**TASK INSTRUCTIONS**. Provide only the number of lines in the data below that contain the string "computer".

(MATERIAL SHOWN)

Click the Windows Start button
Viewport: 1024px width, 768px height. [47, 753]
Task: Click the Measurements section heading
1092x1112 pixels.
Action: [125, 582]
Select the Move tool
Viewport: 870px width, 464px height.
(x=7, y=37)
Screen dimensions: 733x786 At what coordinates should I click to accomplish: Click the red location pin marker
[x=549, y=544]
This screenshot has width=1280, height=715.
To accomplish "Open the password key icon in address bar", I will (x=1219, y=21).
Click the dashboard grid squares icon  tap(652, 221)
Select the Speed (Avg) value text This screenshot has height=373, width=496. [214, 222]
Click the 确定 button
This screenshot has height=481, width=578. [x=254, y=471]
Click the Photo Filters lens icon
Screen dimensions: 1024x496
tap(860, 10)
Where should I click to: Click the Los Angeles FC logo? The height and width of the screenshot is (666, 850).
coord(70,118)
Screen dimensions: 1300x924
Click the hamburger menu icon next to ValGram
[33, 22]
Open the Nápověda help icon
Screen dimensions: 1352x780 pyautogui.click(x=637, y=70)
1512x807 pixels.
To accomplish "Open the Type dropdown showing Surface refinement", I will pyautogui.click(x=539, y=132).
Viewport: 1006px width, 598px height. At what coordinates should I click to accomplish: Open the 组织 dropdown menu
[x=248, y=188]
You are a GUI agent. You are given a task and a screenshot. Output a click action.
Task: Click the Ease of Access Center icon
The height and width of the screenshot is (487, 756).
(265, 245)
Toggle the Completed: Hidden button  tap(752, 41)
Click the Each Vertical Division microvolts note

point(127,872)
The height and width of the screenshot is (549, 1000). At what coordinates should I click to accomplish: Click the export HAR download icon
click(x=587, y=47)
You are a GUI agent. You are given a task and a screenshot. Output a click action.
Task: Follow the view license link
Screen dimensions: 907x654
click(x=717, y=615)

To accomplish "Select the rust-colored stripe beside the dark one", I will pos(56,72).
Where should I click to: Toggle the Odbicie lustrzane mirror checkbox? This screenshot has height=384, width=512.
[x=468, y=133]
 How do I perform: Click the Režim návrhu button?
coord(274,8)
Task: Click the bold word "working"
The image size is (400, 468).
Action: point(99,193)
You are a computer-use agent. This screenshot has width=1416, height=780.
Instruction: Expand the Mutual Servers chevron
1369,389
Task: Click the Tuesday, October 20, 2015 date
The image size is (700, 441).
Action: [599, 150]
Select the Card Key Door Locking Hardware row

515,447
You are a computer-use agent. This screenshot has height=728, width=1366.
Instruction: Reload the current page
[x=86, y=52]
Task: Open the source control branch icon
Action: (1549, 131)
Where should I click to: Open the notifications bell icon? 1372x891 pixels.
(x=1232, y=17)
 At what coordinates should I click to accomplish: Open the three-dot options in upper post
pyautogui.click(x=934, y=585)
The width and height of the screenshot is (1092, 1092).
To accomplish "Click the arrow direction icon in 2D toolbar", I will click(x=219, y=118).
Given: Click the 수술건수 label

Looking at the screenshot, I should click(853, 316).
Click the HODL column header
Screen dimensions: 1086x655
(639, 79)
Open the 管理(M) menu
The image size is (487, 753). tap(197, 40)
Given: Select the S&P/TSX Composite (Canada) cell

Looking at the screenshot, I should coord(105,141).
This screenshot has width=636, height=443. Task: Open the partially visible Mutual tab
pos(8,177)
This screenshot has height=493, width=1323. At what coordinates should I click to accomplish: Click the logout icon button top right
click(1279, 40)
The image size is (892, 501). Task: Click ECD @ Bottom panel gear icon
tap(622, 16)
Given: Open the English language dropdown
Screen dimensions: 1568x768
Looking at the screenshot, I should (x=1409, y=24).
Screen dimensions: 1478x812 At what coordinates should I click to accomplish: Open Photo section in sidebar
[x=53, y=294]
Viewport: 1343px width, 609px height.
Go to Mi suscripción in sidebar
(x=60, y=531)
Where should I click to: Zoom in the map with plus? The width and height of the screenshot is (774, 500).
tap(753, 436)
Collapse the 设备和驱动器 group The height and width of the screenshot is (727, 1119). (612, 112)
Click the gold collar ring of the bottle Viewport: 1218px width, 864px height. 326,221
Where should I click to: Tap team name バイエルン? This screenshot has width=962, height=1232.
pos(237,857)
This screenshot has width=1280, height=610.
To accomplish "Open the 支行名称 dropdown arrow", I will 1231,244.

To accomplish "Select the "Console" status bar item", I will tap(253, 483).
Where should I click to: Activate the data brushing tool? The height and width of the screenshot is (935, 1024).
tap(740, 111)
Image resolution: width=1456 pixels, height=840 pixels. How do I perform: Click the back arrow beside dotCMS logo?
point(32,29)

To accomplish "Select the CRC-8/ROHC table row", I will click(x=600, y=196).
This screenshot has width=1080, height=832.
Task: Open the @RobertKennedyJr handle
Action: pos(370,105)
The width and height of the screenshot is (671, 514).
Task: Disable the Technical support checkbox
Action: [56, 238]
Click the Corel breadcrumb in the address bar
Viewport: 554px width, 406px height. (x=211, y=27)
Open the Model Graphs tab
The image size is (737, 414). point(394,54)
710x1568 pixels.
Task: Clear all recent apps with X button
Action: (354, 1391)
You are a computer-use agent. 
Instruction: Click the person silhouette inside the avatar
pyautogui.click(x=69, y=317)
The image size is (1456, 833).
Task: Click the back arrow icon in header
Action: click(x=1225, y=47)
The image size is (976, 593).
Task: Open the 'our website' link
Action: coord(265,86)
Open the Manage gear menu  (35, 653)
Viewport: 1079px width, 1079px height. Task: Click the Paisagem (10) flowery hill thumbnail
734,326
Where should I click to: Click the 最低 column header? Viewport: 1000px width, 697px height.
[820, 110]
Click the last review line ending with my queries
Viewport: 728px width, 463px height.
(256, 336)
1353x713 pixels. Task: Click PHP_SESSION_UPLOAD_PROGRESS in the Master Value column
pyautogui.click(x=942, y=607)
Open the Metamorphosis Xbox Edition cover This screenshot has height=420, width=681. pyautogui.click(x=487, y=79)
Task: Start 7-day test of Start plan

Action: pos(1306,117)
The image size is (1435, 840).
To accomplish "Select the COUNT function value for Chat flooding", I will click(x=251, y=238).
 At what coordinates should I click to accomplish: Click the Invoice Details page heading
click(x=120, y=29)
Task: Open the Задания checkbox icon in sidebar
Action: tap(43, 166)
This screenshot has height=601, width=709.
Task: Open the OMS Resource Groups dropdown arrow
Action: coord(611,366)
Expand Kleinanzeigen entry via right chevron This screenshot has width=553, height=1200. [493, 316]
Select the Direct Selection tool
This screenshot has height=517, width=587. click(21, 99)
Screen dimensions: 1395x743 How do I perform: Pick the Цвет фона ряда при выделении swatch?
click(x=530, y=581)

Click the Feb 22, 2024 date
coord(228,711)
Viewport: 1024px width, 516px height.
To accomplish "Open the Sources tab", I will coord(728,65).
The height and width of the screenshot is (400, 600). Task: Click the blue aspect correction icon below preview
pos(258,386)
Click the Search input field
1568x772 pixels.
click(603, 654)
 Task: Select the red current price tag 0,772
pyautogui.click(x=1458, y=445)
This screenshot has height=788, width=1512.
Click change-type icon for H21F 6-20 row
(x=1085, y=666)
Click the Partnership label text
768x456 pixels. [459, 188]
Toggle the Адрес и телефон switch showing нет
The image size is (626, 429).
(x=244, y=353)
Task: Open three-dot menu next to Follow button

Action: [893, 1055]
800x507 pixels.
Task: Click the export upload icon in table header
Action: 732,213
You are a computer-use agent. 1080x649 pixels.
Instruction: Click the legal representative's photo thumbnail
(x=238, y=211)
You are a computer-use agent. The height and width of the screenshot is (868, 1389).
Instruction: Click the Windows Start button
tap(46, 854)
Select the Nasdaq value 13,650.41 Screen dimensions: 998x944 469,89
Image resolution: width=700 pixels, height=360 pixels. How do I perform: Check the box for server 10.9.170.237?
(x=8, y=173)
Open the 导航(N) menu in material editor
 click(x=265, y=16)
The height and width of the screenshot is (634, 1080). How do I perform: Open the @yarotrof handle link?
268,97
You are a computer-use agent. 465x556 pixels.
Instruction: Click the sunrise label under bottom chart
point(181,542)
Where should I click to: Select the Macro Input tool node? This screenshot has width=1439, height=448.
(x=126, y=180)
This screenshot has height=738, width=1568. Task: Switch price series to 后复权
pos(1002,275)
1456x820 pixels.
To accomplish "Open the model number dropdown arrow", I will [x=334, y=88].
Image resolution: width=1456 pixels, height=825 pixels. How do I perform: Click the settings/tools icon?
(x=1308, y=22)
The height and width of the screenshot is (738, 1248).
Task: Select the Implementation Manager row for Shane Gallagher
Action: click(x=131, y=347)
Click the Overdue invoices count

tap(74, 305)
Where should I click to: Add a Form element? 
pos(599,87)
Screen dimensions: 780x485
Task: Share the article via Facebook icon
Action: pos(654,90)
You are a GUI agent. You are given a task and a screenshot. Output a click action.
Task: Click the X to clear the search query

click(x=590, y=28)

(End MATERIAL SHOWN)

**YOUR SOLUTION**. 6